Join us for a McGill School of Information Studies (SIS) Seminar Series talk on semantic visualization models for data mining with guest speaker Dr. Hady Lauw, Assistant Professor of Information Systems at Singapore Management University.
Visualization of high-dimensional data such as text documents is widely applicable. Classical approaches to visualization directly reduce a document's high-dimensional representation into visualizable two or three dimensions, using techniques such as multidimensional scaling. While such approaches may preserve the relationship among the data points, they are somewhat limited in terms of explanatory power. The current way to model semantics in text documents is through topic modelling, a class of probabilistic generative models for word occurrences in documents. In this talk, we will explore semantic visualization models, which are recent approaches for visualization that consider an intermediate representation in topic space between the input word space and the output visualization space. This has the useful effect of producing both a topic model and a visualization model simultaneously. The reduced dimensionalities are shown to still be effective in some data mining tasks, such as nearest neighbor classification.

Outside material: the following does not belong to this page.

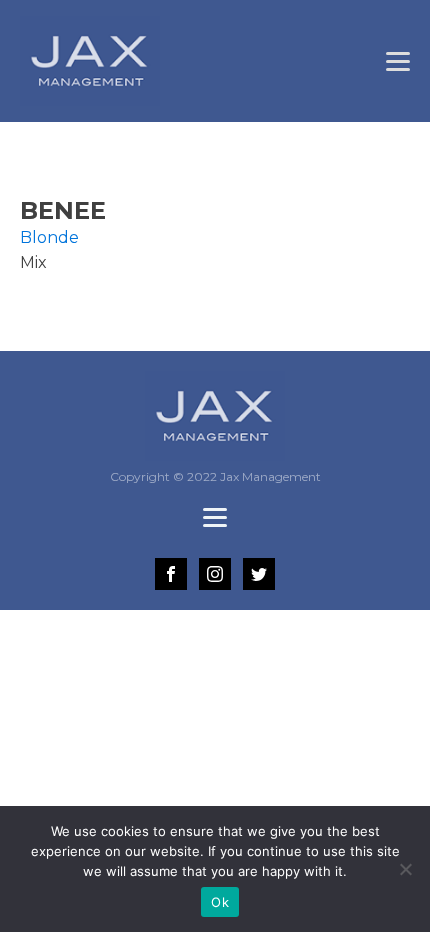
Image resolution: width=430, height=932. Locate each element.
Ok (220, 902)
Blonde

Hady W. Lauw is an Assistant Professor of Information Systems at Singapore Management University. Previously, he was a post-doc at Microsoft Research Silicon Valley, and then a scientist at A*STAR's Institute for Infocomm Research. He obtained his bachelor's and PhD degrees from Nanyang Technological University. His research interest is in data mining, focusing on Web and social media data. He is an active member of the community and he has served several times as a PC member and reviewer for all major data mining and web search conferences and journals. More details can be found in his web site: http://www.hadylauw.com.
This talk is free and open to all. Please arrive early and ring for entry to the building.